Indian actor, comedian (born 1977)

Sunil Grover (born 3 August 1977) is an Indian actor and comedian who works in Hindi and Punjabi language films and television. He came into limelight for his portrayal as Gutthi on television show Comedy Nights with Kapil but gained popularity for playing the role of Dr. Mashoor Gulati, Rinku Devi and Pidu on The Kapil Sharma Show. Grover has appeared in several films such as Ghajini, Gabbar Is Back, Baaghi, The Legend of Bhagat Singh, Bharat and Jawan.

==Personal life==
Grover was born on 3 August 1977 in Mandi Dabwali town of Sirsa district, Haryana. He received a Master's Degree in Theatre from Panjab University Chandigarh. He is married to Aarti and has a son. His brother Anil Grover is also an actor.

In February 2022, Grover suffered a heart attack, and had to undergo four bypass surgeries.

==Career==
Grover was discovered during his college days by the late satirist and comedian Jaspal Bhatti. He has also acted in India's first silent comedy show, SAB TV's Gutur Gu in the initial 26 episodes.

During 2000s, he made his television debut with Chala Lallan Hero Banne on Filmy.

He gained a lot of popularity from the comedy shows Comedy Nights with Kapil and The Kapil Sharma Show, through which he became well known for his comical characters like Gutthi, Rinku Bhabi and Dr. Mashoor Gulati. He also mimics famous Bollywood actors like Amitabh Bachhan and many others in the show which were mostly liked by the viewers.
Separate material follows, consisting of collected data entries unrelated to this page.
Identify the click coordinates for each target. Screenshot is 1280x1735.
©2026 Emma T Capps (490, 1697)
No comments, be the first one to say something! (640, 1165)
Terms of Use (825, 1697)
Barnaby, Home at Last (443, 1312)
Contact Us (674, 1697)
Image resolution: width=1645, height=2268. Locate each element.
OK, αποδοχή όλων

But after having a fight with his co-actor Kapil Sharma, Sunil left the show.

Soon after leaving Kapil's show, Grover returned to television with Star Plus's show Kanpur Wale Khuranas with Aparshakti Khurana as the host. The plot of the show was similar to that of The Kapil Sharma Show, but it didn't last long and soon went off air.

In 2016, Grover debuted in the Punjab film industry with Vaisakhi List and in the same year, he portrayed Shraddha Kapoor's father in Baaghi.

He made a comeback in television industry in August 2020 with the show Gangs of Filmistan on Star Bharat where he played role of Bhindi Bhai. The show ended in October 2020.

In 2021, Grover portrayed Gurpal Chauhan in political drama web series Tandav, directed by Ali Abbas Zafar with an ensemble cast of Saif Ali Khan, Tigmanshu Dhulia, Kumud Mishra, Mohammed Zeeshan Ayyub, Gauahar Khan, Amyra Dastur, Kritika Kamra, Sarah Jane Dias and Sandhya Mridul, Anup Soni and Dino Morea. In the same year, he portrayed Sonu Singh in the thriller web-series Sunflower, for which he shed almost 8.1 kilos.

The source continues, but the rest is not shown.